### [Dataset entries]
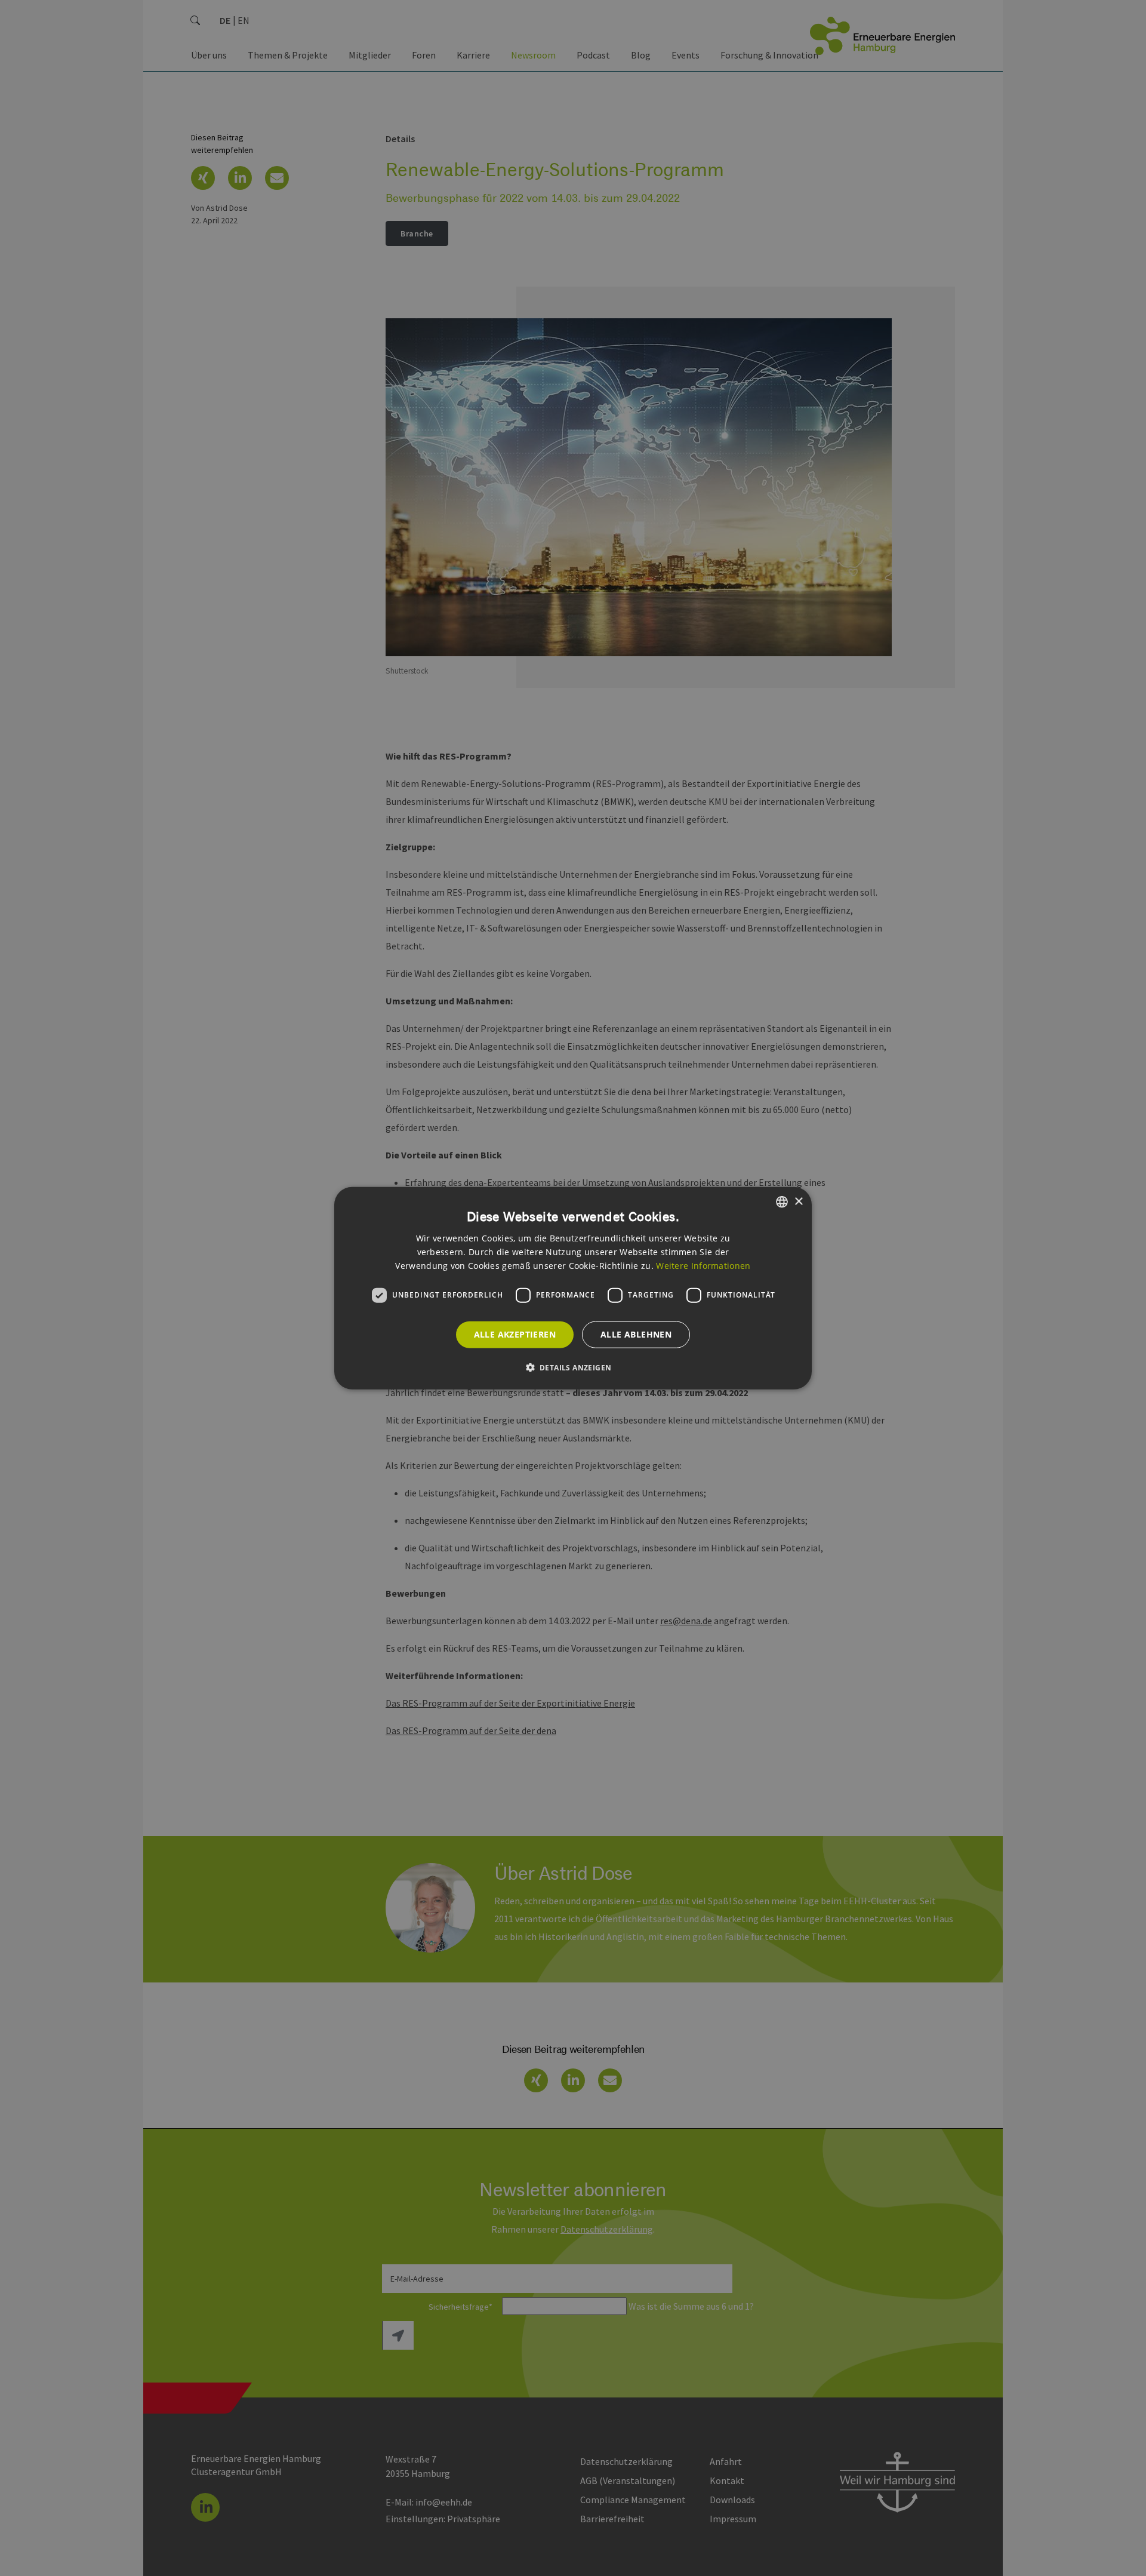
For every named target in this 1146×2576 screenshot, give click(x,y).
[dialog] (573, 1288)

--

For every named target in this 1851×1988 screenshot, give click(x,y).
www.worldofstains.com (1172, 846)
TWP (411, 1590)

### [Exercise]
Copy every line in the entries above that has the string "screenshot" in it.

### [Answer for the task]
For every named target in this 1146×2576 screenshot, give click(x,y).
For every named target in this 1851×1988 screenshot, give click(x,y).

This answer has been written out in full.